(Saved entries)
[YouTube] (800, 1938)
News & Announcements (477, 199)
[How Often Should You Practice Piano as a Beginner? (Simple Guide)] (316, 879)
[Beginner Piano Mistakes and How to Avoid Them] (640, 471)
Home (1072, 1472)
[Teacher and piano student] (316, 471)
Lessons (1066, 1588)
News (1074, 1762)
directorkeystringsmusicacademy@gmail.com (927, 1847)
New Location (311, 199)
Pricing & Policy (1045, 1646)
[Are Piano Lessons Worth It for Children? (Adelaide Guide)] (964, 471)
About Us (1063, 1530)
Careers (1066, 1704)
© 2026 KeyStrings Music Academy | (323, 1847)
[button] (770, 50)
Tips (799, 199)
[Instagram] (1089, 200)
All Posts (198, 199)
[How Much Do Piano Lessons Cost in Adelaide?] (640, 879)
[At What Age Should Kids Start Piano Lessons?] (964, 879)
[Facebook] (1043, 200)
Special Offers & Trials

§ **PROBLEM DETAILS**: Only the lines from the one with "[Teacher and piano student] (316, 471)" through the end of the data belong in the answer, each reproduced exactly.

§ **TASK OUTPUT**:
[Teacher and piano student] (316, 471)
Lessons (1066, 1588)
News (1074, 1762)
directorkeystringsmusicacademy@gmail.com (927, 1847)
New Location (311, 199)
Pricing & Policy (1045, 1646)
[Are Piano Lessons Worth It for Children? (Adelaide Guide)] (964, 471)
About Us (1063, 1530)
Careers (1066, 1704)
© 2026 KeyStrings Music Academy | (323, 1847)
[button] (770, 50)
Tips (799, 199)
[Instagram] (1089, 200)
All Posts (198, 199)
[How Much Do Piano Lessons Cost in Adelaide?] (640, 879)
[At What Age Should Kids Start Piano Lessons?] (964, 879)
[Facebook] (1043, 200)
Special Offers & Trials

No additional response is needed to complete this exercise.